[TASK INSTRUCTIONS] Transcribe the data below verbatim from the line with "Tags (32, 2550)" to the line with "[Follow us on LinkedIN] (661, 2308)". Include both of those lines.

[THE DATA]

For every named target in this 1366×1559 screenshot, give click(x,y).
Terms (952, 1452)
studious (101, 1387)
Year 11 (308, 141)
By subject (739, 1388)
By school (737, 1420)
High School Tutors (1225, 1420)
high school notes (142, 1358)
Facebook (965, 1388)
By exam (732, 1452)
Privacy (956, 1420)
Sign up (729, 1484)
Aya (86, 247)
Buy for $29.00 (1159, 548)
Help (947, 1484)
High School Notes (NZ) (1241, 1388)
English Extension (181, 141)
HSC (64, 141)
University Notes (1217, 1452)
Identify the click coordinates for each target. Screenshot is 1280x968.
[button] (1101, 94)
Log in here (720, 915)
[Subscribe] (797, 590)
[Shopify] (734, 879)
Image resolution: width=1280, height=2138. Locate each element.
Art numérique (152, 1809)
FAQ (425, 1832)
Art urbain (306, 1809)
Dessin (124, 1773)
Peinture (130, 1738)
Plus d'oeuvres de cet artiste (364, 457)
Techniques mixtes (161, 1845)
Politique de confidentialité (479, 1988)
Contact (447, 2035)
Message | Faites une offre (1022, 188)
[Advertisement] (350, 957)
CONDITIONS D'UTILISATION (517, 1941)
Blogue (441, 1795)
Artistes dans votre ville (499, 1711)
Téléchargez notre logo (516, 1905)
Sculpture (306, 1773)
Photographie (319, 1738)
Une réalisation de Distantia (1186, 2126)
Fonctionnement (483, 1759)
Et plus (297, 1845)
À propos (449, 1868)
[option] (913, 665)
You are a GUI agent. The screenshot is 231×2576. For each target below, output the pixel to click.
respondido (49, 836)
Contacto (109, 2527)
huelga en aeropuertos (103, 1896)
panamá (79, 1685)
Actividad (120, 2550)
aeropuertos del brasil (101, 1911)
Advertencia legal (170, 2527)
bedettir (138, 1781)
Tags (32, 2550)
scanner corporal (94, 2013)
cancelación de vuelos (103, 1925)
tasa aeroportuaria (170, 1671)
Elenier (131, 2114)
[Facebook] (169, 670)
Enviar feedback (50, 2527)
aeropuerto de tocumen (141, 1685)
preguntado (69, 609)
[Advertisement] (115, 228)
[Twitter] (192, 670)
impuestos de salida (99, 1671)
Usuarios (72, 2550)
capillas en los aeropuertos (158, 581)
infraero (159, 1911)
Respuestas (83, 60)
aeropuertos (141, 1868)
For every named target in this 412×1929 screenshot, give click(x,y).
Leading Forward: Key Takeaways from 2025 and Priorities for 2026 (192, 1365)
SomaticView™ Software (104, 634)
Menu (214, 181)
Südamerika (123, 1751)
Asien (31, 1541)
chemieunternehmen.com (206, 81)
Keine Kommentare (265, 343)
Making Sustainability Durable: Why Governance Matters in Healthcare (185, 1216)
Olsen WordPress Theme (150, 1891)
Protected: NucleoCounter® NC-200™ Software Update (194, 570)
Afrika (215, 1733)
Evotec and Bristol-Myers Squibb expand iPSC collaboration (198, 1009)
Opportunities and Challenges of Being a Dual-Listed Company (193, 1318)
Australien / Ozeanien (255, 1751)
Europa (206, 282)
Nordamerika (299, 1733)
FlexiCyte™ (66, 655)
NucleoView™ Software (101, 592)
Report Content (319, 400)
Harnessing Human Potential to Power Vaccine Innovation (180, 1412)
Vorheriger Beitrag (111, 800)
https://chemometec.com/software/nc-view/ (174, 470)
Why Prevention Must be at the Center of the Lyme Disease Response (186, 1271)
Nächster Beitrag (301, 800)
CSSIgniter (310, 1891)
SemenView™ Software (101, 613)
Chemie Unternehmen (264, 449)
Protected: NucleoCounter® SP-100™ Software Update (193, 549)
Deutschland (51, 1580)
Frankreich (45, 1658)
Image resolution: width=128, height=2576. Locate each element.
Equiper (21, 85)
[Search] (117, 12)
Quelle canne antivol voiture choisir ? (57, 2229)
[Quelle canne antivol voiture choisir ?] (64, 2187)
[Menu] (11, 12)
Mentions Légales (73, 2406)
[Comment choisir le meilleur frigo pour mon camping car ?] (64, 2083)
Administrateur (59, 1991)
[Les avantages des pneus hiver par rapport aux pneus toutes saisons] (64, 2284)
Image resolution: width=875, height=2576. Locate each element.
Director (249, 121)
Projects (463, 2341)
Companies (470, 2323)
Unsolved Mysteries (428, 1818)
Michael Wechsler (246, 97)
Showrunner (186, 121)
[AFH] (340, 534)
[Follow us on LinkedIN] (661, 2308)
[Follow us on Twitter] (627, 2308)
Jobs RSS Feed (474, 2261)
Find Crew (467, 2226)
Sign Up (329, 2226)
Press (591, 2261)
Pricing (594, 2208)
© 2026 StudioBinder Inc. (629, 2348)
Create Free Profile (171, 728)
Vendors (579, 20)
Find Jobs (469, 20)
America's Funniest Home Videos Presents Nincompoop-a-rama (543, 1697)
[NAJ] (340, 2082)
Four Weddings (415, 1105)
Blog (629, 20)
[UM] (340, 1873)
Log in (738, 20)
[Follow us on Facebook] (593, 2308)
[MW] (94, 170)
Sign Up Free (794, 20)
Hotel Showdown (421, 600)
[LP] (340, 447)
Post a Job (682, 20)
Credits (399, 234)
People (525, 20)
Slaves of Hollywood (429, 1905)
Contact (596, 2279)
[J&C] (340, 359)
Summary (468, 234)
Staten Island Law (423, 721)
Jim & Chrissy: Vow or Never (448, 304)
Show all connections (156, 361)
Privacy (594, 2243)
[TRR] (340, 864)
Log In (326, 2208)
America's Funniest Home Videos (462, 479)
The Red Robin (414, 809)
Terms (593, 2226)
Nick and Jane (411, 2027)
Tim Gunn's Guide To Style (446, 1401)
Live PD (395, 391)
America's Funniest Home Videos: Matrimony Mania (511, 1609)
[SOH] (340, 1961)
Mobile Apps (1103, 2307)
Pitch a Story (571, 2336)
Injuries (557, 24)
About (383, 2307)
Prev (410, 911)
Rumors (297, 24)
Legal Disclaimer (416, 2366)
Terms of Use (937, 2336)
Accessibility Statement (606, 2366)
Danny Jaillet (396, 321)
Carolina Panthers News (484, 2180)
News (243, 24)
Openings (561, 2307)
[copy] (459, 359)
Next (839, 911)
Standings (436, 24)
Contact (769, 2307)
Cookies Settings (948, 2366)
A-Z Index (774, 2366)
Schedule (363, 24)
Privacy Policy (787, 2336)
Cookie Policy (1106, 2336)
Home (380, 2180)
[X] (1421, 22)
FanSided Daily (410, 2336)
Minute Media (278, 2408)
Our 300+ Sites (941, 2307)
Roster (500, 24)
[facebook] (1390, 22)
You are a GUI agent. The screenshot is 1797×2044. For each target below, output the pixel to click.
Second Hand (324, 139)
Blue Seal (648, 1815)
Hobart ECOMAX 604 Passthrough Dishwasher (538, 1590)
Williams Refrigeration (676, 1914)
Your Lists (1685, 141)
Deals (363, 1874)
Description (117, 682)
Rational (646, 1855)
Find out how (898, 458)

[OUTPUT]
Tags (32, 2550)
scanner corporal (94, 2013)
cancelación de vuelos (103, 1925)
tasa aeroportuaria (170, 1671)
Elenier (131, 2114)
[Facebook] (169, 670)
Enviar feedback (50, 2527)
aeropuerto de tocumen (141, 1685)
preguntado (69, 609)
[Advertisement] (115, 228)
[Twitter] (192, 670)
impuestos de salida (99, 1671)
Usuarios (72, 2550)
capillas en los aeropuertos (158, 581)
infraero (159, 1911)
Respuestas (83, 60)
aeropuertos (141, 1868)
For every named target in this 412×1929 screenshot, give click(x,y).
Leading Forward: Key Takeaways from 2025 and Priorities for 2026 (192, 1365)
SomaticView™ Software (104, 634)
Menu (214, 181)
Südamerika (123, 1751)
Asien (31, 1541)
chemieunternehmen.com (206, 81)
Keine Kommentare (265, 343)
Making Sustainability Durable: Why Governance Matters in Healthcare (185, 1216)
Olsen WordPress Theme (150, 1891)
Protected: NucleoCounter® NC-200™ Software Update (194, 570)
Afrika (215, 1733)
Evotec and Bristol-Myers Squibb expand iPSC collaboration (198, 1009)
Opportunities and Challenges of Being a Dual-Listed Company (193, 1318)
Australien / Ozeanien (255, 1751)
Europa (206, 282)
Nordamerika (299, 1733)
FlexiCyte™ (66, 655)
NucleoView™ Software (101, 592)
Report Content (319, 400)
Harnessing Human Potential to Power Vaccine Innovation (180, 1412)
Vorheriger Beitrag (111, 800)
https://chemometec.com/software/nc-view/ (174, 470)
Why Prevention Must be at the Center of the Lyme Disease Response (186, 1271)
Nächster Beitrag (301, 800)
CSSIgniter (310, 1891)
SemenView™ Software (101, 613)
Chemie Unternehmen (264, 449)
Protected: NucleoCounter® SP-100™ Software Update (193, 549)
Deutschland (51, 1580)
Frankreich (45, 1658)
Image resolution: width=128, height=2576. Locate each element.
Equiper (21, 85)
[Search] (117, 12)
Quelle canne antivol voiture choisir ? (57, 2229)
[Quelle canne antivol voiture choisir ?] (64, 2187)
[Menu] (11, 12)
Mentions Légales (73, 2406)
[Comment choisir le meilleur frigo pour mon camping car ?] (64, 2083)
Administrateur (59, 1991)
[Les avantages des pneus hiver par rapport aux pneus toutes saisons] (64, 2284)
Image resolution: width=875, height=2576. Locate each element.
Director (249, 121)
Projects (463, 2341)
Companies (470, 2323)
Unsolved Mysteries (428, 1818)
Michael Wechsler (246, 97)
Showrunner (186, 121)
[AFH] (340, 534)
[Follow us on LinkedIN] (661, 2308)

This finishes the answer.